## RECORDS FOR THE TASK

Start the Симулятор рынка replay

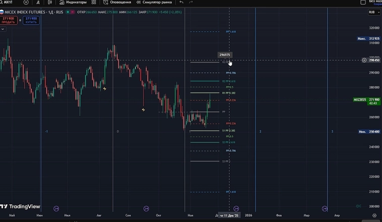click(x=154, y=3)
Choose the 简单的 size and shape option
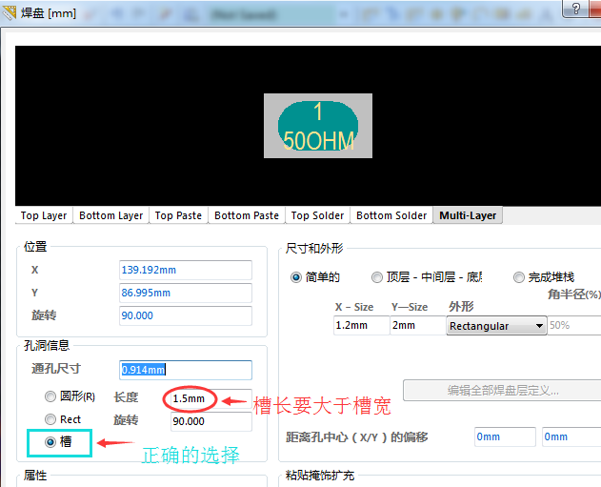The height and width of the screenshot is (487, 601). click(296, 277)
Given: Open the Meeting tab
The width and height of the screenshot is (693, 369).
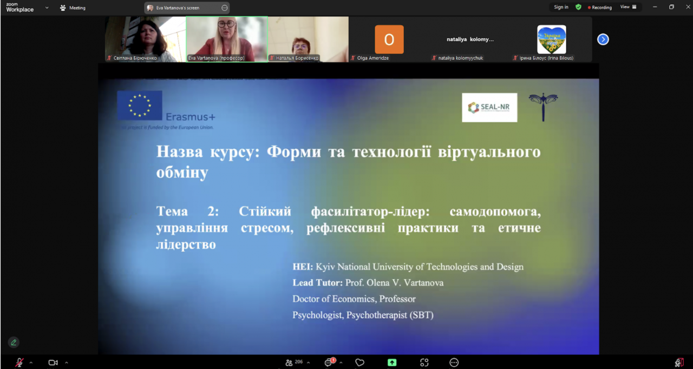Looking at the screenshot, I should point(73,8).
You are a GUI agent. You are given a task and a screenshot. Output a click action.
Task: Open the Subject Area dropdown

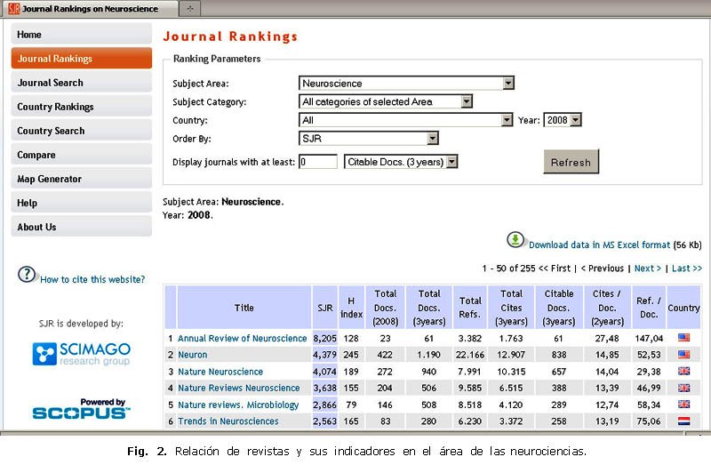click(407, 83)
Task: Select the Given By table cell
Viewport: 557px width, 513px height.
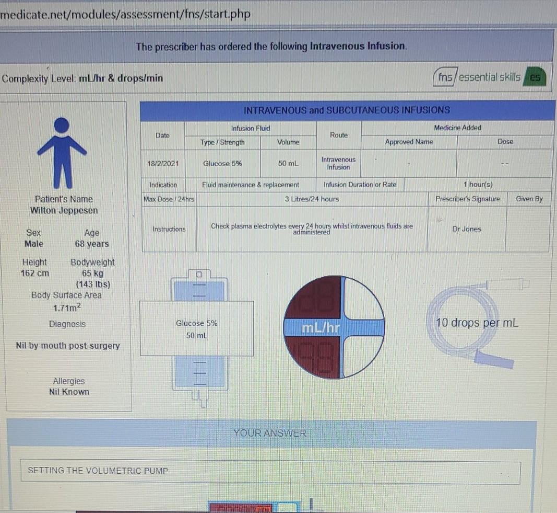Action: pos(530,199)
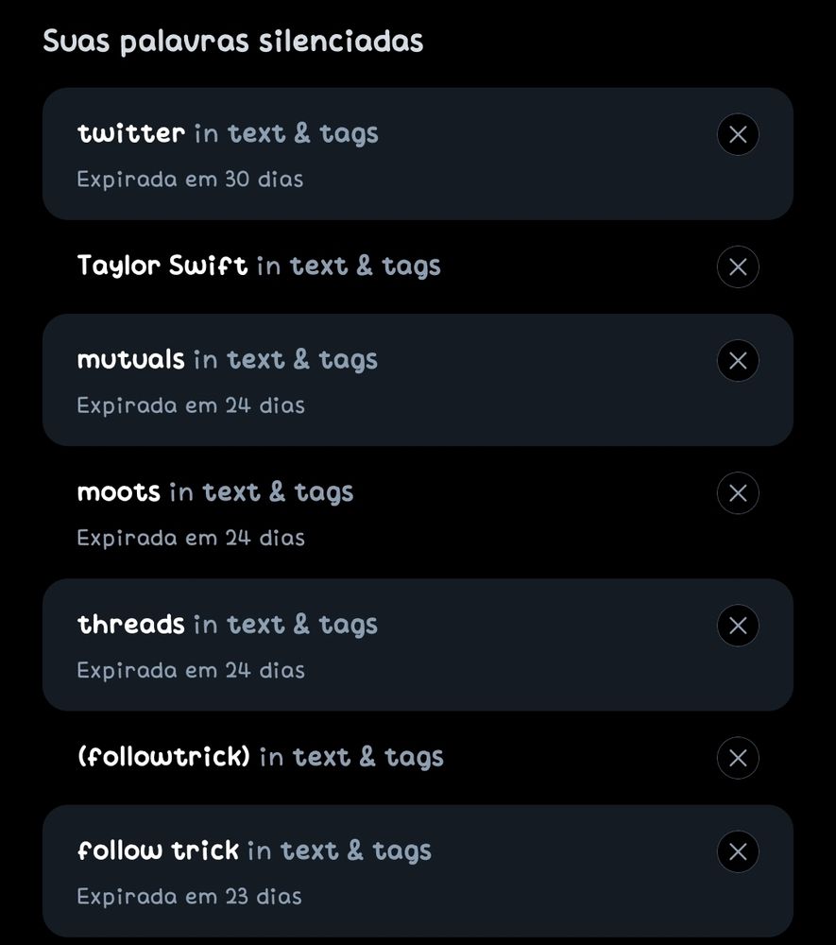Click the Suas palavras silenciadas heading
Screen dimensions: 836x945
pos(233,42)
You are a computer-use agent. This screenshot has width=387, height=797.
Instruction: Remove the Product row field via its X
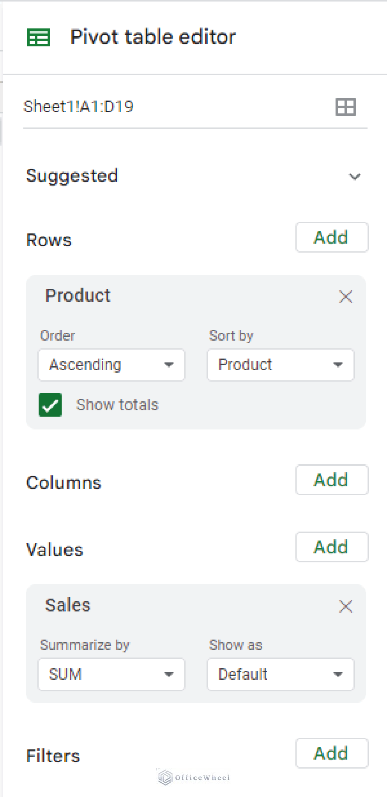pos(346,297)

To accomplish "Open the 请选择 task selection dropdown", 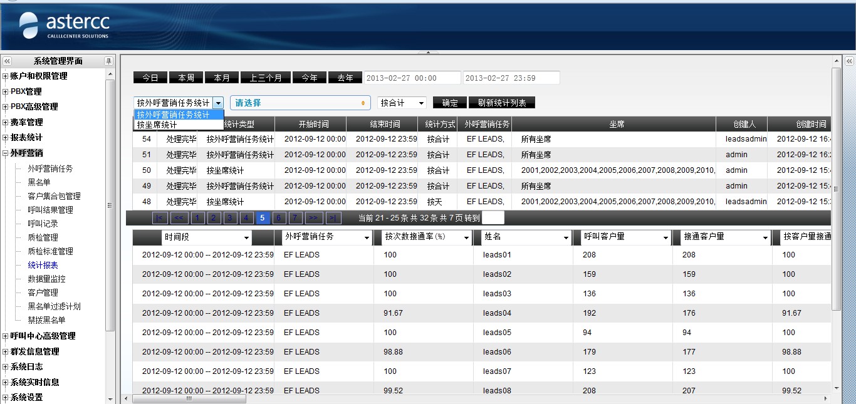I will click(300, 103).
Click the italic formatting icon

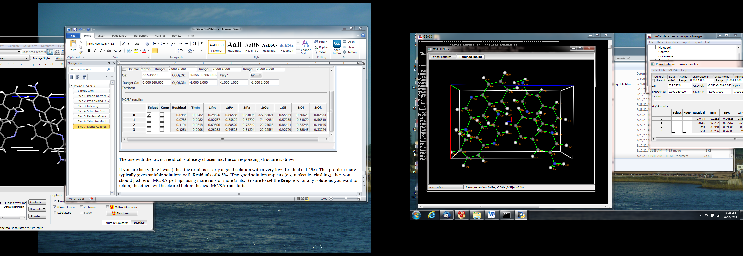pos(95,51)
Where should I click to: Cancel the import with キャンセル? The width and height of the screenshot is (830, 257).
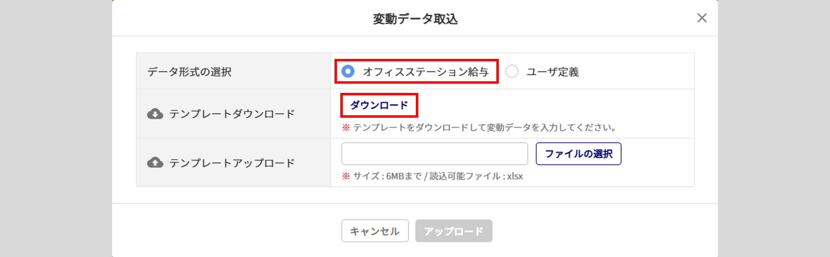[x=375, y=231]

## TASK TO COMPLETE
The string "agent" shows up in some lines of the listing. Copy each such line.

## COMPLETED EXERCISE
You are a GUI agent. You are given a task and a screenshot. Output a click action.
You are a computer-use agent. This screenshot has width=387, height=797.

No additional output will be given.